Counterion and coion radial distribution functions (RDFs) of the distance to the surface of macroion. RDFs for monovalent, divalent, trivalent counterions, and coions with the ionic-concentration-dependent dielectric function $\varepsilon (c\left(r\right))$ are denoted by $g_{+},g_{2+},g_{3+},$ and $g_{-}$, respectively. RDFs for monovalent, divalent, trivalent counterions, and coions with a constant dielectric coefficient $\varepsilon =80$ are denoted by $g_{+}^0,g_{2+}^0,g_{3+}^0,$ and $g_{-}^0$, respectively.
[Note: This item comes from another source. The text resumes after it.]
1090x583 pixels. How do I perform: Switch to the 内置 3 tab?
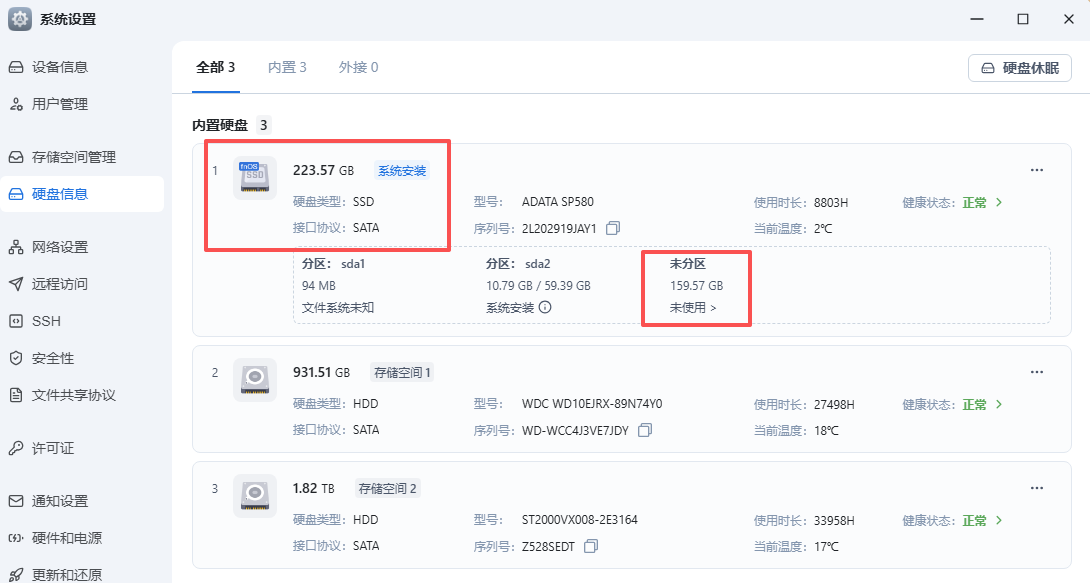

The anion concentration is fixed to be 100 mM. (a) 1:1 electrolyte and $\sigma =-0.318e/{\mathrm{nm}}^2$. (b) 1:1 electrolyte and $\sigma =-1.214e/{\mathrm{nm}}^2$. (c) 2:1 electrolyte and $\sigma =-0.318e/{\mathrm{nm}}^2$. (d) 2:1 electrolyte and $\sigma =-1.214e/{\mathrm{nm}}^2$. (e) 3:1 electrolyte and $\sigma =-0.318e/{\mathrm{nm}}^2$. (f) 3:1 electrolyte and $\sigma =-1.214e/{\mathrm{nm}}^2$.

Figure 5

The comparison of caion (anion) density profiles by MC simulations and SCCM model for a 1:1 dilute electrolyte (13 mM) around a neutral $(\sigma =0)$ macroparticle, where $g_i^0$ is $g_{+}^0$ or $g_{-}^0.$

Figure 6

Counterion and coion radial distribution functions (RDFs) of the distance to the macroion surface from three different models: MC simulations ($g_i$), self-consistent continuum model ($g_i^{\text{CM}}$), and PB model ($g_i^{\text{PB}}$). Two cases are considered here: (a) a $2:1$ electrolyte with a low surface charge density $\sigma =-0.318e/{\text{nm}}^2$ (a); (b) a $1:1$ electrolyte with a high surface charge density $\sigma =-1.214e/{\text{nm}}^2$.